View source: R/InvariantTargetPrediction.R

Tests the null hypothesis that Y and E are independent given X.

InvariantTargetPrediction(Y, E, X, alpha = 0.05, verbose = FALSE,
  fitWithGam = TRUE, trainTestSplitFunc = caTools::sample.split,
  argsTrainTestSplitFunc = NULL, test = fTestTargetY,
  colNameNoSmooth = NULL, mtry = sqrt(NCOL(X)), ntree = 100,
  nodesize = 5, maxnodes = NULL, permute = TRUE,
  returnModel = FALSE)

`Y`	An n-dimensional vector.
`E`	An n-dimensional vector or an nxq dimensional matrix or dataframe.
`X`	A matrix or dataframe with n rows and p columns.
`alpha`	Significance level. Defaults to 0.05.
`verbose`	If `TRUE`, intermediate output is provided. Defaults to `FALSE`.
`fitWithGam`	If `TRUE`, a GAM is used for the nonlinear regression, else a random forest is used. Defaults to `TRUE`.
`trainTestSplitFunc`	Function to split sample. Defaults to stratified sampling using `caTools::sample.split`, assuming E is a factor.
`argsTrainTestSplitFunc`	Arguments for sampling splitting function.
`test`	Unconditional independence test that tests whether the out-of-sample prediction accuracy is the same when using X only vs. X and E as predictors for Y. Defaults to `fTestTargetY`.
`colNameNoSmooth`	Gam parameter: Name of variables that should enter linearly into the model. Defaults to `NULL`.
`mtry`	Random forest parameter: Number of variables randomly sampled as candidates at each split. Defaults to `sqrt(NCOL(X))`.
`ntree`	Random forest parameter: Number of trees to grow. Defaults to 100.
`nodesize`	Random forest parameter: Minimum size of terminal nodes. Defaults to 5.
`maxnodes`	Random forest parameter: Maximum number of terminal nodes trees in the forest can have. Defaults to NULL.
`permute`	Random forest parameter: If `TRUE`, model that would use X only for predicting Y also includes a random permutation of E. Defaults to `TRUE`.
`returnModel`	If `TRUE`, the fitted quantile regression forest model will be returned. Defaults to `FALSE`.
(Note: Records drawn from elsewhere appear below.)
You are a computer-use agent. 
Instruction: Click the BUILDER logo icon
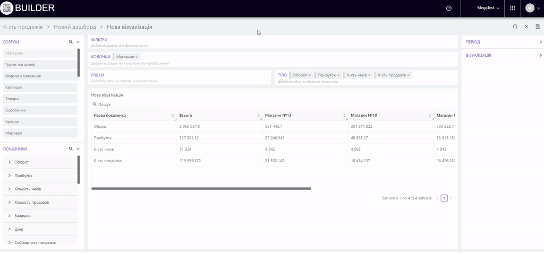[x=7, y=8]
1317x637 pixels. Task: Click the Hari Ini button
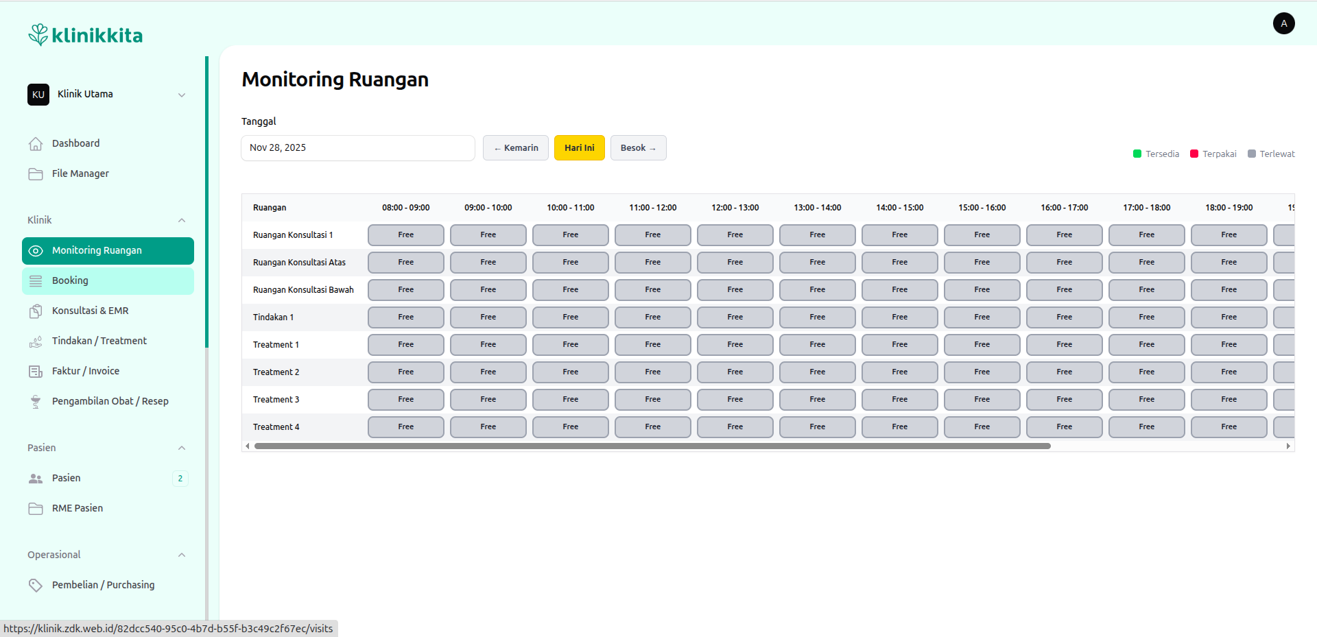(x=579, y=148)
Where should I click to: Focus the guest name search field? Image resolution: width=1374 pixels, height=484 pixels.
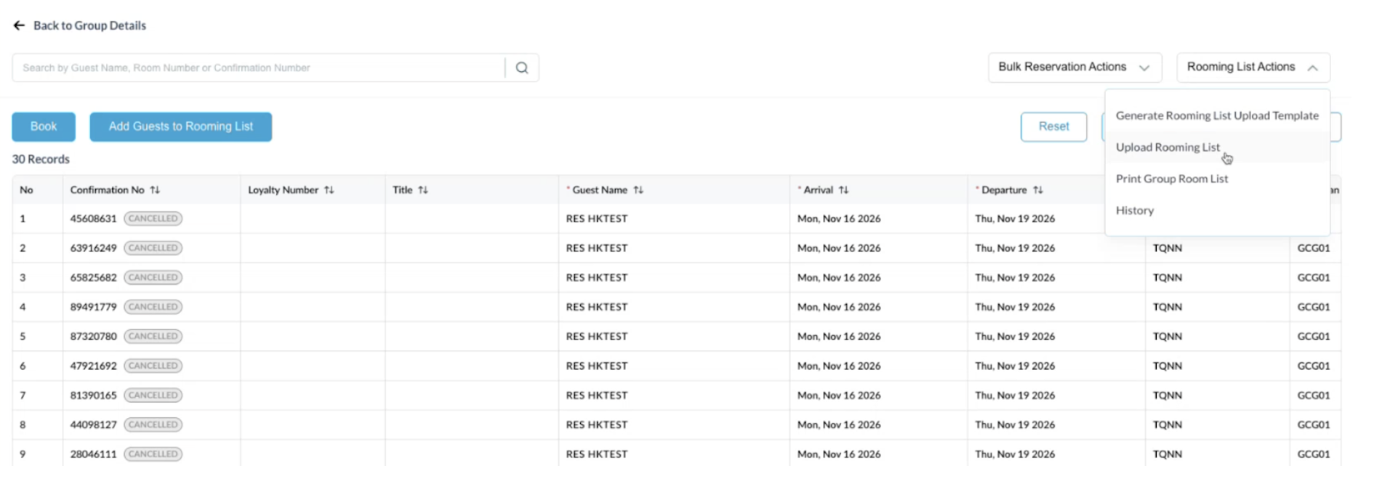pyautogui.click(x=258, y=68)
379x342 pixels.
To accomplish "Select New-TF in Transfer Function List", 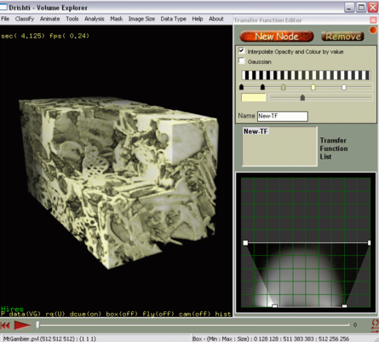I will coord(256,131).
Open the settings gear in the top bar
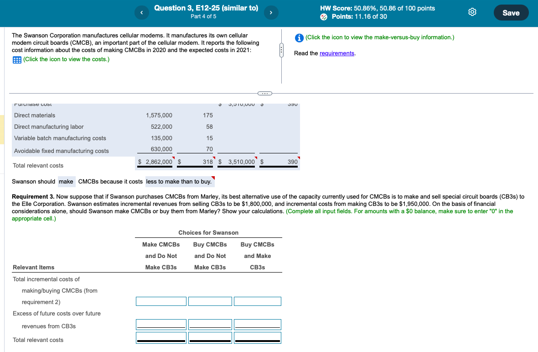The image size is (538, 352). (x=472, y=12)
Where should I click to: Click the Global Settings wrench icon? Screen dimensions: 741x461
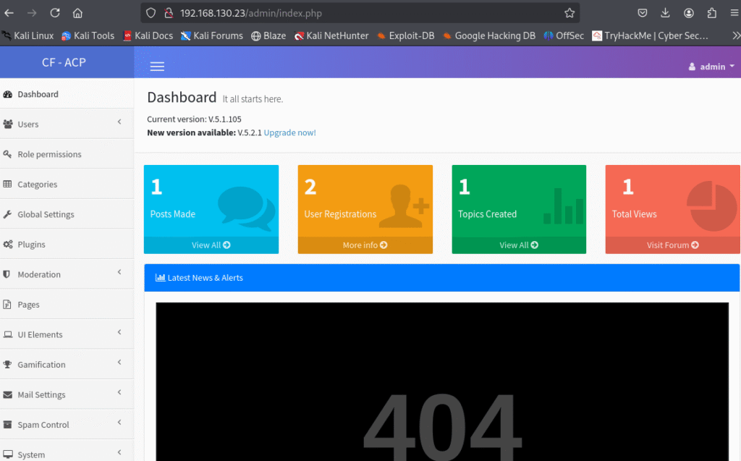[8, 214]
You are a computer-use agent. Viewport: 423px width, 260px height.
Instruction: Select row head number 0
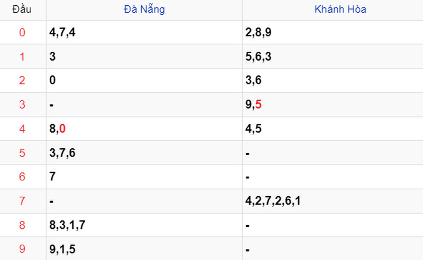tap(22, 33)
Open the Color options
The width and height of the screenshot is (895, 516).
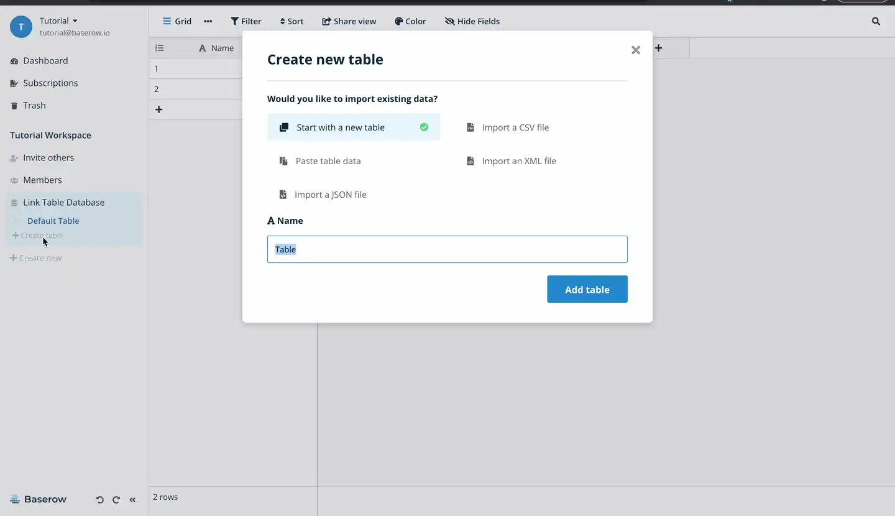(410, 21)
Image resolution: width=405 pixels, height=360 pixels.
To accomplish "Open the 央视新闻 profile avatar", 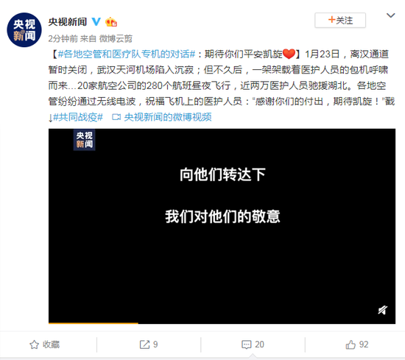I will click(x=24, y=29).
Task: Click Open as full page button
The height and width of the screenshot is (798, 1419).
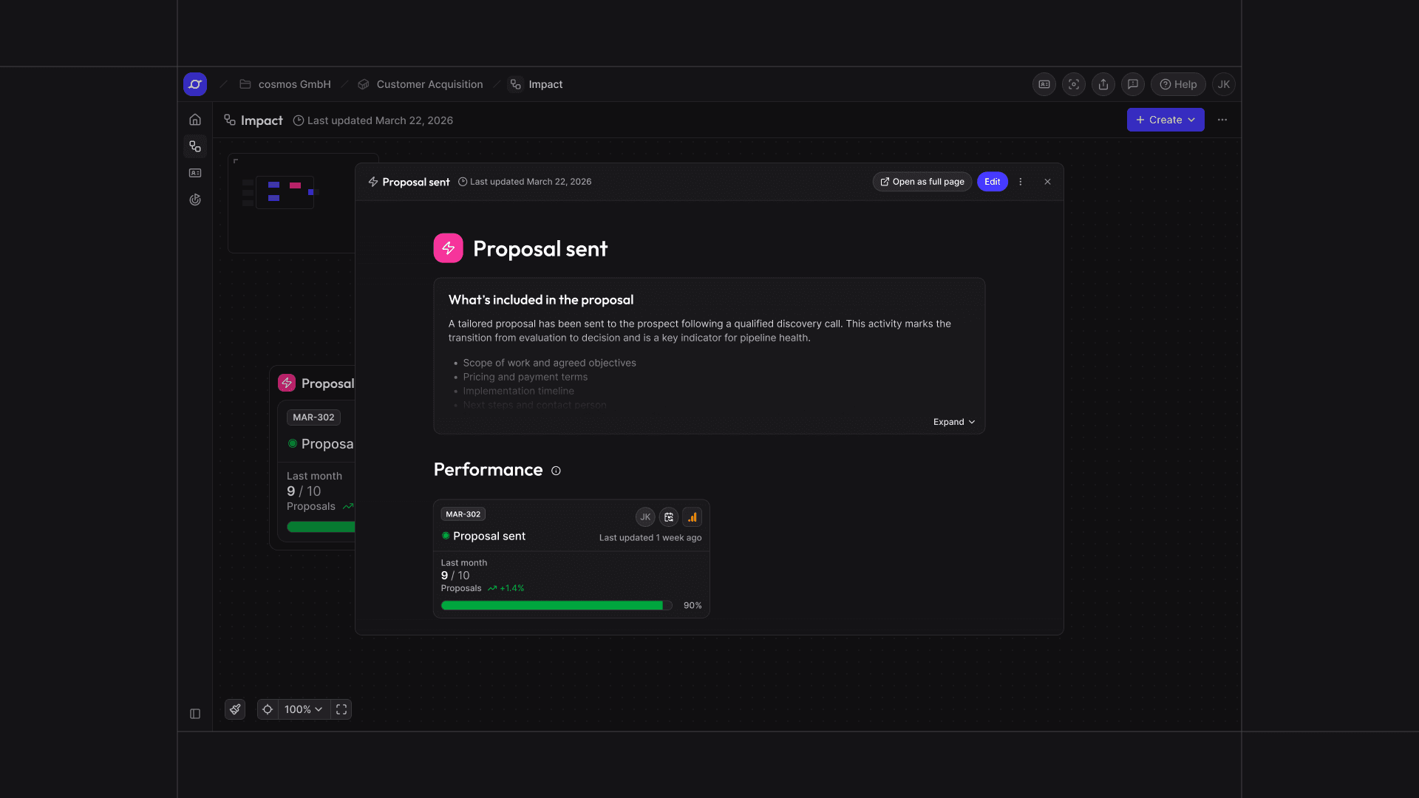Action: [x=922, y=182]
A list with the following entries:

pvalue The p-value for the null hypothesis that Y and E are independent given X.
model The fitted models if returnModel = TRUE.

# Example 1
n <- 1000
E <- rbinom(n, size = 1, prob = 0.2)
X <- 4 + 2 * E + rnorm(n)
Y <- 3 * (X)^2 + rnorm(n)
InvariantTargetPrediction(Y, as.factor(E), X)
InvariantTargetPrediction(Y, as.factor(E), X, test = wilcoxTestTargetY)

# Example 2
E <- rbinom(n, size = 1, prob = 0.2)
X <- 4 + 2 * E + rnorm(n)
Y <- 3 * E + rnorm(n)
InvariantTargetPrediction(Y, as.factor(E), X)
InvariantTargetPrediction(Y, as.factor(E), X, test = wilcoxTestTargetY)

# Example 3
E <- rnorm(n)
X <- 4 + 2 * E + rnorm(n)
Y <- 3 * (X)^2 + rnorm(n)
InvariantTargetPrediction(Y, E, X)
InvariantTargetPrediction(Y, X, E)
InvariantTargetPrediction(Y, E, X, test = wilcoxTestTargetY)
InvariantTargetPrediction(Y, X, E, test = wilcoxTestTargetY)